Closed selden closed 11 months ago

selden commented 4 years ago

Please explicitly document how to use the font tme-fa-icons in StoryMenu declarations.

I spent most of today researching and getting help in how to add "fancy" icons to my own StoryMenu entries, like those used by SugarCube's default UI menu entries. I think it would be very helpful for other novices like myself, saving them a lot of time, if there were an explicit description of the procedure in the SugarCube documentation. It might be there by implication, but, if so, it was not at all obvious to me.

For example, it might be appropriate to

  1. Mention the name of the font that's used in SugarCube's default menu entries (tme-fa-icons)
  2. Mention how to find out what characters it provides and their codes.
  3. If it exists, mention the name of SugarCube's "i." (italics) class which is used to specify the font
  4. Otherwise, give an example of creating such a specification
  5. Perhaps mention the history why 'i." is used instead of some other HTML markup prefix.
  6. Show an example of code that one can use to prefix an icon to the menu entry.

FWIW, I finally managed to implement the icons in the story that I'm currently working on by using the following procedure:

I created this Story Stylesheet entry

i.fa 
{ font-family: 'tme-fa-icons';
  font-style: normal;
}

and invoked it using these StoryMenu entries

<<link '<i class="fa">&#xe807;&nbsp;</i>Navigation Help' "Navigation Help">><</link>>
<<link '<i class="fa">&#xe838;&nbsp;</i>Report a Problem'>> <<bugreport "Bug Report Instructions">><</link>>
TwelveNights commented 4 years ago

While this isn't necessarily an explicit document, there is a reference to tme-fa-icons that you may find helpful.

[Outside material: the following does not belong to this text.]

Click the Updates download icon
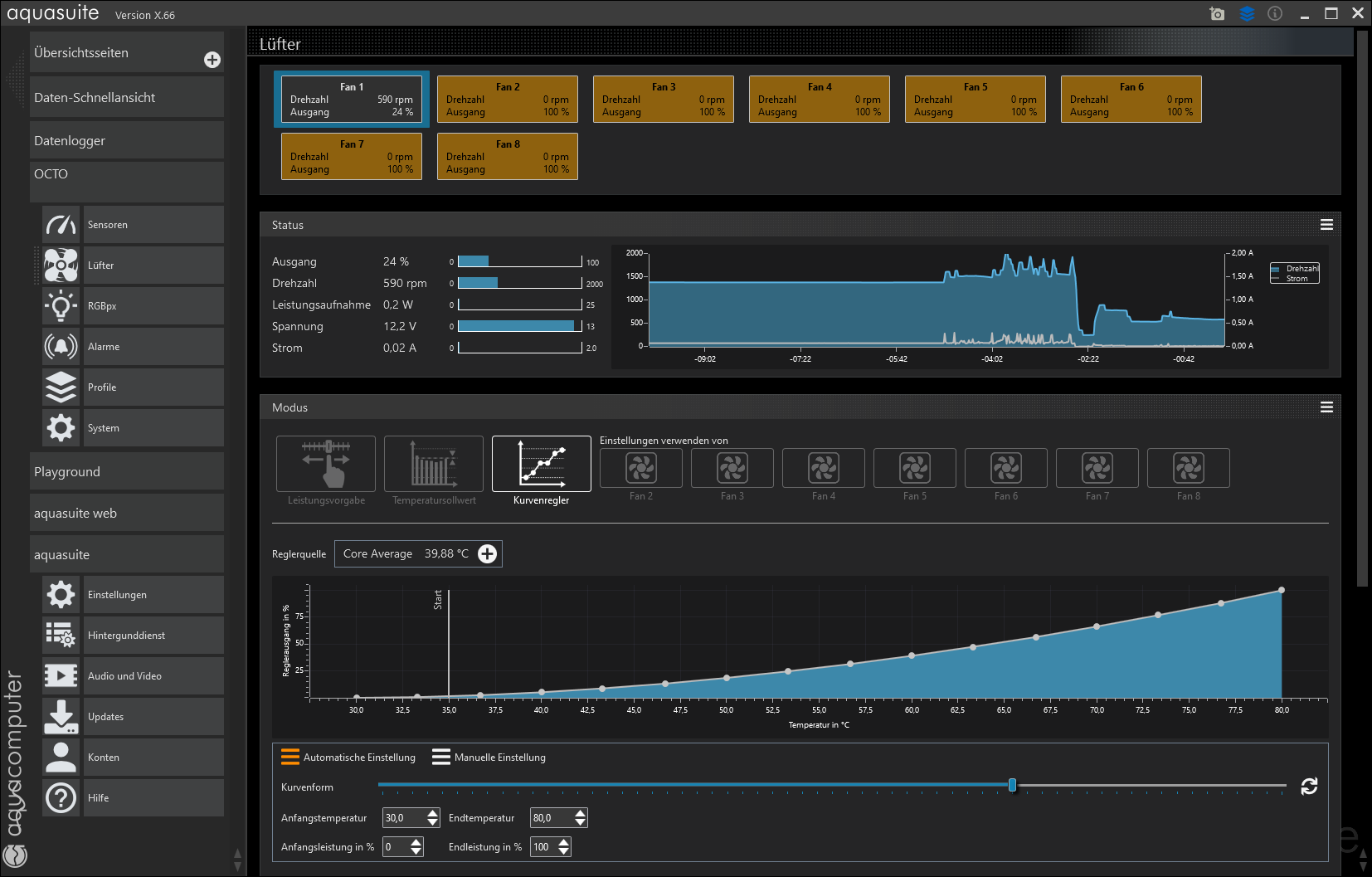 click(x=61, y=717)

The convention of using i is actually derived from FontAwesome. In this case, you actually only need the class name; the ::before pseudo-element which contains the code is defined in the css.

selden commented 4 years ago

@TwelveNights Was that directed to me or @tmedwards ?

I think I managed to work out the essentials, it's just that it took a lot of time. My comments above weren't a request for information, but mostly were an attempt to suggest some of the items which might be included if that information gets added to the documentation.

Thanks for the pointers, though. I'll be looking through them.

tmedwards commented 11 months ago

Resolved by e776abaa07e2350241d0420df351033ecdbb4406.